PROBLEM TO SOLVE =>
Report every line of the rows below that contains the word "link". Case counts, so copy a line only if the word appears there with the same capitalization.

PROVIDED INFORMATION =>
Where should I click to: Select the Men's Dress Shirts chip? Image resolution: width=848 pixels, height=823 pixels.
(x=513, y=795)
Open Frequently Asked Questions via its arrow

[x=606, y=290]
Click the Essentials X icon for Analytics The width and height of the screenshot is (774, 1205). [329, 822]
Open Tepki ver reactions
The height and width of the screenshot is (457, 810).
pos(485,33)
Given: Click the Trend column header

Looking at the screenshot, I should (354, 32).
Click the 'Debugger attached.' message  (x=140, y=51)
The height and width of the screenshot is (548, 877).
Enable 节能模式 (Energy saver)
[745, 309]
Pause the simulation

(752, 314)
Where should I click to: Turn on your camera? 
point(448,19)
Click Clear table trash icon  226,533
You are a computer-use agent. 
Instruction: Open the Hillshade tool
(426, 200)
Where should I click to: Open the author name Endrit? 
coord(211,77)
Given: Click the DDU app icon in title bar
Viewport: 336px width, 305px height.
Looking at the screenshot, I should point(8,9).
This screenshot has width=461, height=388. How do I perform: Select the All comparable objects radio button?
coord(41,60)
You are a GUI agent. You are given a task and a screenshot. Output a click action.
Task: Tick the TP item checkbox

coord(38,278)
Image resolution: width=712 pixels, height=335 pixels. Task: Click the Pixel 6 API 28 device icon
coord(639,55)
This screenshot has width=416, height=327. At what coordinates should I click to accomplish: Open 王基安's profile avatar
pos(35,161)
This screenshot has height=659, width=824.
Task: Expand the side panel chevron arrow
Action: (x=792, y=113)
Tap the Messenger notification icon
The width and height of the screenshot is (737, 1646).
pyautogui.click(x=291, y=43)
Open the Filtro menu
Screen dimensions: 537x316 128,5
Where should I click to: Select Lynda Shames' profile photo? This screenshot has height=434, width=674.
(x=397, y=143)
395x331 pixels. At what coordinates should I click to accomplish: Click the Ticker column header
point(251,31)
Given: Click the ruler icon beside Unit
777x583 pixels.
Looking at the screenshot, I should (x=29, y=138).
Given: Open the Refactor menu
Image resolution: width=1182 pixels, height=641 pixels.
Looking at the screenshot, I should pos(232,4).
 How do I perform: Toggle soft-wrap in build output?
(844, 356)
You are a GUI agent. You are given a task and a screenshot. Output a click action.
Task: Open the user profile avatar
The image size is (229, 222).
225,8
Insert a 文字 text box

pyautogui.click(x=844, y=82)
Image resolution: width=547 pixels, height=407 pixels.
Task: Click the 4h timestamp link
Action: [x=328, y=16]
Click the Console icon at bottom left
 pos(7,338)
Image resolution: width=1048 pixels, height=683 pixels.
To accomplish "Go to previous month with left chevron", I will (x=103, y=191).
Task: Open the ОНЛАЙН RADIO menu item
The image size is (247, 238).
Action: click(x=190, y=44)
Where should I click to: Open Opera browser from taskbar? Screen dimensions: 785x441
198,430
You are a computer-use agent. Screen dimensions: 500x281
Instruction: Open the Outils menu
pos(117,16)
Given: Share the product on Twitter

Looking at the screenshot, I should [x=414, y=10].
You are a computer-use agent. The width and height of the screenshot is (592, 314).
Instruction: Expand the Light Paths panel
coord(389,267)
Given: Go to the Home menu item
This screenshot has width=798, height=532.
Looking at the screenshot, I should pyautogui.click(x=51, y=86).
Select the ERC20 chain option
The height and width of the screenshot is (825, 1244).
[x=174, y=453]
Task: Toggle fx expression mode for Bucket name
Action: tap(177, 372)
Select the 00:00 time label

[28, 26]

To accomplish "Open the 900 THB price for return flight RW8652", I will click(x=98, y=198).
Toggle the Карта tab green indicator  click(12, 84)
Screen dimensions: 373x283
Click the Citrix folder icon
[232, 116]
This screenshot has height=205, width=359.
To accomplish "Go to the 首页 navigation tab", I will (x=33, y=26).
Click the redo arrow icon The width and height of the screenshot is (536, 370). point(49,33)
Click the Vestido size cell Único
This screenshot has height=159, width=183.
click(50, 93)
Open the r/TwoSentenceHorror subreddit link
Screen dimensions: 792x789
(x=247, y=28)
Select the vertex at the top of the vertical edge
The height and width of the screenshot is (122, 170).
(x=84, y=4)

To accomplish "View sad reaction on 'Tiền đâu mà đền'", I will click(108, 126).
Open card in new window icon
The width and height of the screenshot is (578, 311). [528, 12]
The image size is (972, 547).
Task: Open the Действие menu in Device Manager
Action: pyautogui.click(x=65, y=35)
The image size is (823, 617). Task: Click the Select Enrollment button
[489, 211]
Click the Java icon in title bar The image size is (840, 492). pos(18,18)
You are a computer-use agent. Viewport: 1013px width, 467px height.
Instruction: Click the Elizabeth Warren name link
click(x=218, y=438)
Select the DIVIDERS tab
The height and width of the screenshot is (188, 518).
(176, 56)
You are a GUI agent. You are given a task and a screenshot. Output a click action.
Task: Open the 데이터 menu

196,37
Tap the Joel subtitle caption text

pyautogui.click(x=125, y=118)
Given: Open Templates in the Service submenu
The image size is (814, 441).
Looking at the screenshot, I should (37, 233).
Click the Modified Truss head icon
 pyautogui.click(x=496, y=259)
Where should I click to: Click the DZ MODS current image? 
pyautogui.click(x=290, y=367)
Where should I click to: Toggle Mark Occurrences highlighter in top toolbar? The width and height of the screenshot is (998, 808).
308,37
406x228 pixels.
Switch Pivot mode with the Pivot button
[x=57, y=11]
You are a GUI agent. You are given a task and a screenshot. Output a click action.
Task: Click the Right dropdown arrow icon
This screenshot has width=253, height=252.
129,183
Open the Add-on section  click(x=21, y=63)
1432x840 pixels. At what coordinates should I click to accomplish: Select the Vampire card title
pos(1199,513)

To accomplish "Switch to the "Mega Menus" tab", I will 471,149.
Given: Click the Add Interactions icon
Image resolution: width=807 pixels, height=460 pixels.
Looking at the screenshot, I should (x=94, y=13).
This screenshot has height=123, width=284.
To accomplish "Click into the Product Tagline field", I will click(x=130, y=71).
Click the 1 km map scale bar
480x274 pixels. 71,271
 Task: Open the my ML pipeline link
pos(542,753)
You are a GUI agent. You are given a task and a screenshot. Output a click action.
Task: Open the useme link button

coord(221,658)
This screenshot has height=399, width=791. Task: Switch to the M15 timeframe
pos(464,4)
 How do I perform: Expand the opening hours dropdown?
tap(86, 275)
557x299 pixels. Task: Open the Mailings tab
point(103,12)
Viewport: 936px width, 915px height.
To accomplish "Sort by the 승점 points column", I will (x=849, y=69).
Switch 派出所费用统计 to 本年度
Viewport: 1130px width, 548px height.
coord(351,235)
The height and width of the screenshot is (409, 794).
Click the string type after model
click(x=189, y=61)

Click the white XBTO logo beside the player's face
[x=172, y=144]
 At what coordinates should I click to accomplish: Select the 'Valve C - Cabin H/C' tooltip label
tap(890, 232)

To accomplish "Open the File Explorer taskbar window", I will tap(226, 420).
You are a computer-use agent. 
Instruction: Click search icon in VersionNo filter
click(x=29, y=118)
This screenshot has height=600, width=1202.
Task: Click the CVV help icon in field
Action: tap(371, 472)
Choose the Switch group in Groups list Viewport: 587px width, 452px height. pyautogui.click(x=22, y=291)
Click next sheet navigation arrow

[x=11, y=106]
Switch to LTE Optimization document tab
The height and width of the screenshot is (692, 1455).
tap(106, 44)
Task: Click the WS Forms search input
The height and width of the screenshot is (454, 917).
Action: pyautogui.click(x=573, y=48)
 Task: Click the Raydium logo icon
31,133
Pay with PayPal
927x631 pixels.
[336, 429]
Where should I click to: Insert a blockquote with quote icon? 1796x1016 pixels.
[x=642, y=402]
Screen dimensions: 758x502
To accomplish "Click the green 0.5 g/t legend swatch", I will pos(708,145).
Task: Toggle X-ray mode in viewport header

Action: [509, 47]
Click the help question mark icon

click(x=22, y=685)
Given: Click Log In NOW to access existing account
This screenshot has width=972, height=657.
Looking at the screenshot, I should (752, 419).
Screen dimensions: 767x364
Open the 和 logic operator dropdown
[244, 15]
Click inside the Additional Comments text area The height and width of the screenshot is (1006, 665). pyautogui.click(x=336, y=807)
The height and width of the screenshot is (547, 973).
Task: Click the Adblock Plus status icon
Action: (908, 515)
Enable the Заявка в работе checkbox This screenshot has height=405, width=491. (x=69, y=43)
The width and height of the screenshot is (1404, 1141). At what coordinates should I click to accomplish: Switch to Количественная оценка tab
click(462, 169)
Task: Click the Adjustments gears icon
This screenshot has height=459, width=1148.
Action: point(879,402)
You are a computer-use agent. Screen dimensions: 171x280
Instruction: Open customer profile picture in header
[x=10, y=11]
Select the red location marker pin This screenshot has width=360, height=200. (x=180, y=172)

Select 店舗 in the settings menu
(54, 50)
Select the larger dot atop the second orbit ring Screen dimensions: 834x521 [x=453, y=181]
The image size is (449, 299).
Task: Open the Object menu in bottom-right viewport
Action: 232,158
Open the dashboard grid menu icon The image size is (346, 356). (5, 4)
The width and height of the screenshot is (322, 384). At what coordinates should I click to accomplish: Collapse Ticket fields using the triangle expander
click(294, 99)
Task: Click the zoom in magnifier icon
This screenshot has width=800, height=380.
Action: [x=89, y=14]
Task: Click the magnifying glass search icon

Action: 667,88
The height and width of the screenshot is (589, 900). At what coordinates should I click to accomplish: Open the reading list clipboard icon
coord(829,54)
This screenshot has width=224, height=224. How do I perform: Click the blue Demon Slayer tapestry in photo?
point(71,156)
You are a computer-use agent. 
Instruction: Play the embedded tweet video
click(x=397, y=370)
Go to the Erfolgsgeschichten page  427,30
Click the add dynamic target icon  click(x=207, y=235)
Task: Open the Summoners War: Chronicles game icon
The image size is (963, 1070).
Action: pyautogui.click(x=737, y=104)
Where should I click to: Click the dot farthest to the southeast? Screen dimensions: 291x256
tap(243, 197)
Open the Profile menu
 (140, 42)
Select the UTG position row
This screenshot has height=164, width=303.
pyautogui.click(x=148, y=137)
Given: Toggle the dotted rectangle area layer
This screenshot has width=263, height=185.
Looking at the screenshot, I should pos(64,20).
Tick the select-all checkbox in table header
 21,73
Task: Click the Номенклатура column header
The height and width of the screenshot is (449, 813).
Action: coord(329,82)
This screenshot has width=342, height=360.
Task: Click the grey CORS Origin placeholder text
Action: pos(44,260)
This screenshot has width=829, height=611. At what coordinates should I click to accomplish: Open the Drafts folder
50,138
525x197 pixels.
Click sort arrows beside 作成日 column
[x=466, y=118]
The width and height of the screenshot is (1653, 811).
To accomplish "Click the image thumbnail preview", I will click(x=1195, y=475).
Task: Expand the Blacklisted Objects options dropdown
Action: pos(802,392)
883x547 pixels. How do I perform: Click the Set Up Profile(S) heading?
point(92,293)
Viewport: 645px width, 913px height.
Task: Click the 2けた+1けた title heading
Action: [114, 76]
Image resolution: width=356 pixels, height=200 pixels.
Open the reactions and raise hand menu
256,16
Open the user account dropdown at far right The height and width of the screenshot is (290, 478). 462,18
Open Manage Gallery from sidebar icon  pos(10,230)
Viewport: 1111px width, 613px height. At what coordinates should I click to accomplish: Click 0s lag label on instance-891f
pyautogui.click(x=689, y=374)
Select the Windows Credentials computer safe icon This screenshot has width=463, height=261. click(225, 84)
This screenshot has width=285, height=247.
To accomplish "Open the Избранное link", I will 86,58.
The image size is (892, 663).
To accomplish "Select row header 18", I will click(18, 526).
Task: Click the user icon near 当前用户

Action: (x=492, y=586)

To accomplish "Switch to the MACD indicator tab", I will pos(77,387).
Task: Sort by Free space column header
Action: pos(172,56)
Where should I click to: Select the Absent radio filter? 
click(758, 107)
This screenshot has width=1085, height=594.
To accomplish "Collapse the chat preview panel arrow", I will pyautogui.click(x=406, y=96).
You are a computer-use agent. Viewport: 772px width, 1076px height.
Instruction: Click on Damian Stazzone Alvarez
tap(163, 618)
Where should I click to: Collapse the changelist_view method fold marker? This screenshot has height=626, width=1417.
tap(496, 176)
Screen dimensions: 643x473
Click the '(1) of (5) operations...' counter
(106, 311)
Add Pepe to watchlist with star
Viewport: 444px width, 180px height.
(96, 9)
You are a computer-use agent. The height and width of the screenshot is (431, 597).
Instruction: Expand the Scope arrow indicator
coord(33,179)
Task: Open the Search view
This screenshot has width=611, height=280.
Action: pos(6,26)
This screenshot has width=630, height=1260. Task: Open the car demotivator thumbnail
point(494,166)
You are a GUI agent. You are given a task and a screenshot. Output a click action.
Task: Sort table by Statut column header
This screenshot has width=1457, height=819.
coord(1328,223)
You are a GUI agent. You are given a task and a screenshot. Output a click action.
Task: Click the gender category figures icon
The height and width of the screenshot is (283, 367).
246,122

PROBLEM SOLUTION =>
Task: Click the 4h timestamp link
Open the r/TwoSentenceHorror subreddit link
Instruction: Click the Elizabeth Warren name link
 Task: Open the my ML pipeline link
Task: Open the useme link button
To accomplish "Open the Избранное link", I will 86,58.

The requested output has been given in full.